◆ Exercise input ◆
>>>>
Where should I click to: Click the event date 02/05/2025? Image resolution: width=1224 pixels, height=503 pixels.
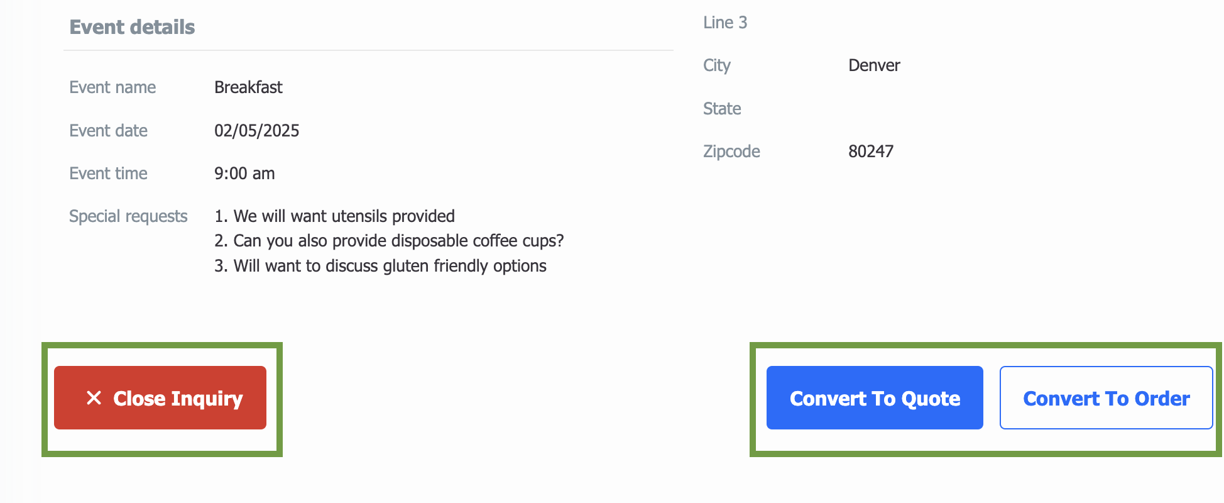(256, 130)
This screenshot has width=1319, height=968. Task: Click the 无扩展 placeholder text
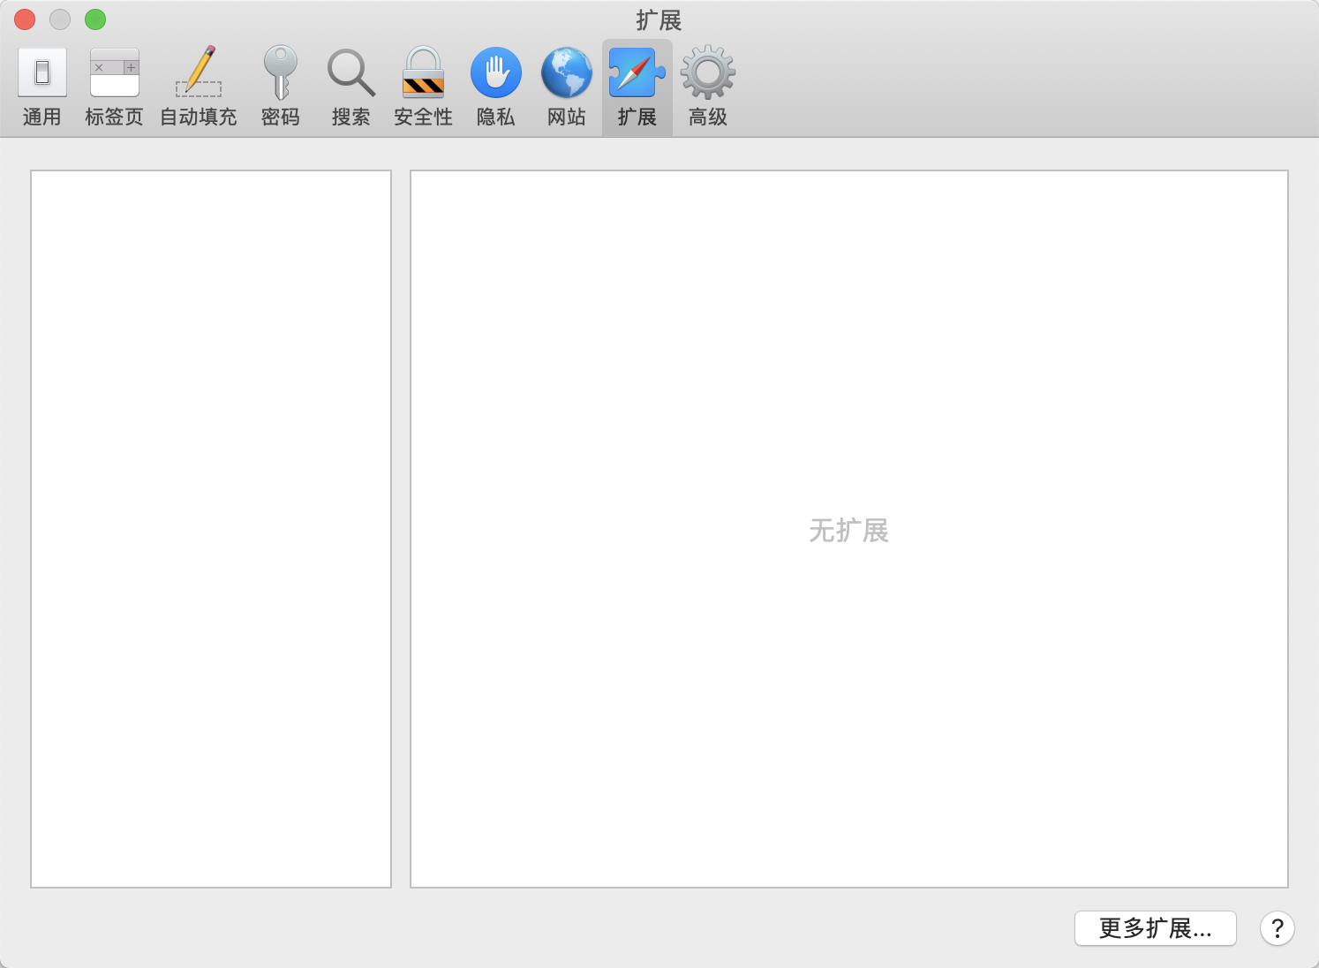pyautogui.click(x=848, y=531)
<<<<
>>>>
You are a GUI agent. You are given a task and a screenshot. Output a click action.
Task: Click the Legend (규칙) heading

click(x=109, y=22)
<<<<
◆ Task goal ◆
Copy the data beginning with the line containing "Where should I" and continuing through the line containing "pyautogui.click(x=848, y=531)", without reproducing the pictures.

◆ Output below ◆
Where should I click to: Click the event date 02/05/2025? Image resolution: width=1224 pixels, height=503 pixels.
(256, 130)
This screenshot has width=1319, height=968. Task: Click the 无扩展 placeholder text
pyautogui.click(x=848, y=531)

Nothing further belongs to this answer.